VARs are finding that SaaS, which, in many cases, can be delivered directly to users' desktops, is already giving their customers--and oftentimes the solution providers themselves--an opportunity to eliminate some servers and the associated costs.

For example, by delivering managed services to its clients, Boston-based Everon Technology Services has been able to conduct business without making huge investments in servers and other IT infrastructure. The company provides Web-hosted software from vendors such as AppRiver, Everdream and Iron Mountain.

"It's a huge benefit to us to not have to put in nearly as much infrastructure," says Everon CEO Michael Cooch. "A lot of our competitors have relied on putting servers out at each customer [location]. We've been able to avoid that, and it's a big savings for us."

Cooch estimates that the company is saving as much as $500,000 by not having to buy servers. (That doesn't include maintenance costs.)

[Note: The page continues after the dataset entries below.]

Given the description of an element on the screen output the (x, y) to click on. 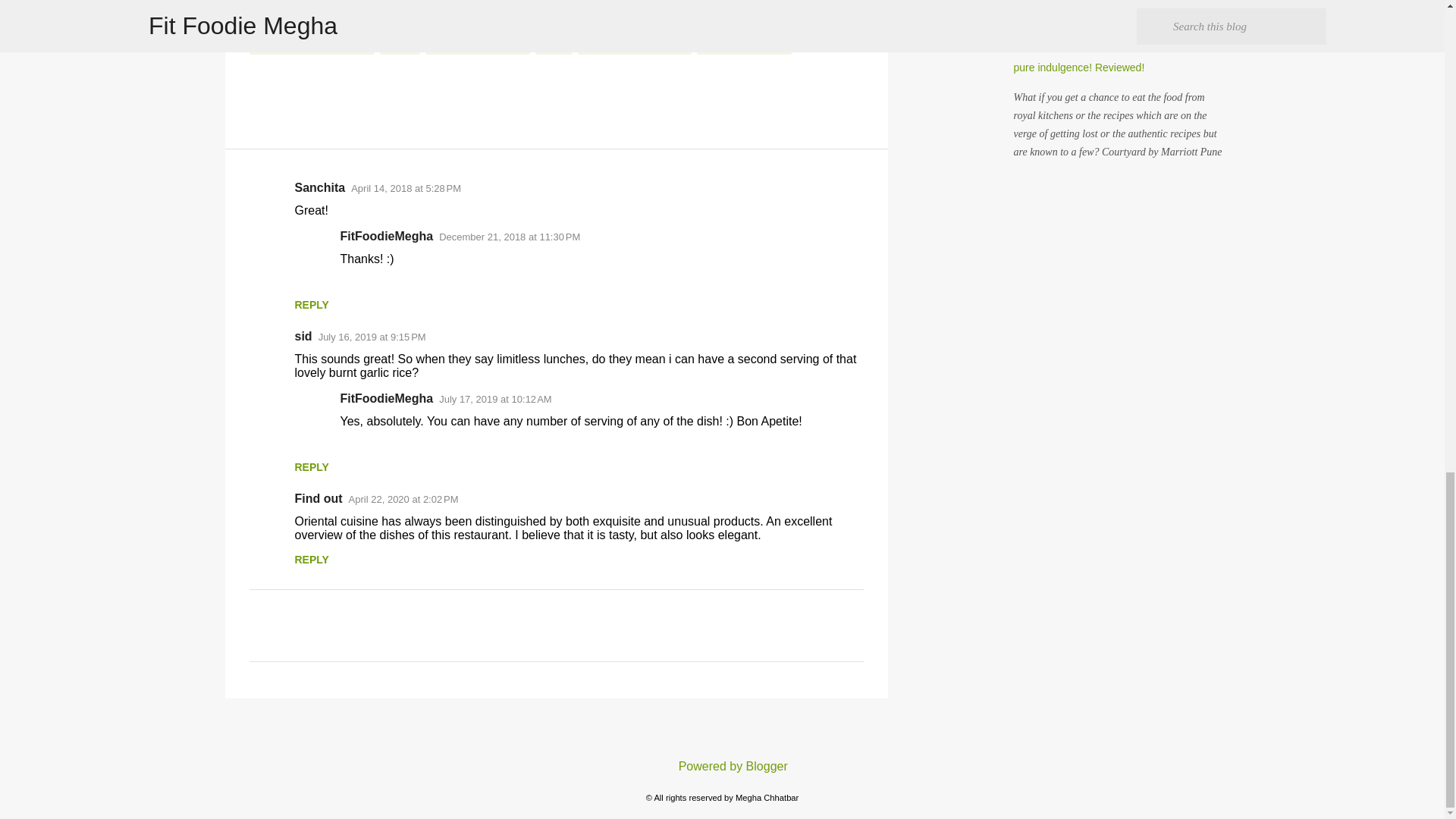
FOOD BLOGGER (706, 23)
Email Post (257, 5)
PUNE (553, 45)
UNLIMITED LUNCH (744, 45)
FOOD BLOGGER IN PUNE (311, 45)
LIMITLESS LUNCHES (477, 45)
GONG (400, 45)
FitFoodieMegha (385, 236)
PUNE FOOD BLOGGER (634, 45)
ASIAN CUISINE (287, 23)
ASIAN FOOD IN BANER (389, 23)
REPLY (311, 304)
BANER (474, 23)
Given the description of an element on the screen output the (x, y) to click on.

Everon's customers have also benefited from less reliance on servers. One client with multiple locations is using Everdream software to automatically monitor and manage its IT assets. Because the application is delivered via the Web, Cooch says, the customer has avoided the costs of buying and maintaining application-specific servers.

Cooch says the SMB market, in particular, will likely generate much demand for SaaS products because these offerings enable smaller companies to use applications they normally would not be able to afford as traditional server-based software.

Horizon Associates Group, a solution provider in Hauppauge, N.Y., offers a family of applications from NetSuite on an SaaS basis. These include CRM, ERP, e-commerce, financial reporting and inventory management.

Horizon partner Joe Giegerich says the SaaS model has allowed customers to cut the number of servers they operate. For instance, Hampton-Haddon Marketing had been running applications on server environments in its offices in Philadelphia and Boston using a VPN for connectivity. Hampton-Haddon--the licensee and U.S. distributor of Hampton Clocks and Waterford, Marquis by Waterford and Stypen writing instruments--replaced its need for server maintenance and connectivity with a single NetSuite license that supports both offices and the company's remote salesforce. Applications including purchasing, sales and inventory management are available to users via SaaS.

Logicalis, meanwhile, a Bloomfield Hills, Mich.-based provider of IT integration solutions to enterprise customers, says it has no plans to offer SaaS unless its customers ask for them and software vendors offer their services on a distribution basis, says Jeff Reed, the company's CTO. "The primary reason is there is not enough volume" among enterprises to justify Logicalis entering the SaaS market, he says.

"I think SaaS is definitely hitting the SMB market, and it's reducing server sprawl, eliminating servers and server purchases," Reed says. Logicalis itself has been able to reduce its dependence on servers by moving some applications to an SaaS model.

The company has still had to add new servers for some applications to support the rapid growth of its business, Reed says. But he says Logicalis has reduced the rate of server growth by at least 10 percent by moving to Web-delivered applications.

Although SaaS has particular appeal for the SMB market, some VARs say they're finding demand among larger enterprises, as well. Inventa Technologies, a Mt. Laurel, N.J.-based provider of software and managed services to Fortune 1000 companies, has enabled customers to eliminate servers through managed services from BMC Software.

By offering BMC capacity planning and management software as a subscription-based service, Inventa has helped some organizations make significant reductions in their servers, says Rick Cerwanka, president and CEO.

Bob Violino ([email protected]) is a freelance writer based in Massapequa Park, N.Y.

Delta College's Server Dream

Like many other organizations, Delta College in University Center, Mich., is looking for ways to consolidate its servers or avoid buying additional servers as it adds new applications.

By using a hardware and software inventory-management application from Everdream on a software-as-a-service (SaaS) basis, the college was able to avoid investing in two to four new servers that it would have needed to run a comparable application, says Bob Wheeler, CIO of Delta.

The college has saved thousands of dollars from not having to buy and maintain servers for the inventory application, says Wheeler, who manages Delta's IT operations and staff through an outsourcing arrangement with SunGard Collegis, a Maitland, Fla.-based company that provides IT management services for colleges and universities.

To run a similar application, Wheeler says, the college would need a production server, test server and backup system. Delta uses the Web-based application from Fremont, Calif.-based Everdream to help manage the life cycle of its PCs and software-licensing compliance on campus. The college currently has 1,400 systems, including 34 servers. It began using the Everdream software earlier this year to improve the management of its IT infrastructure.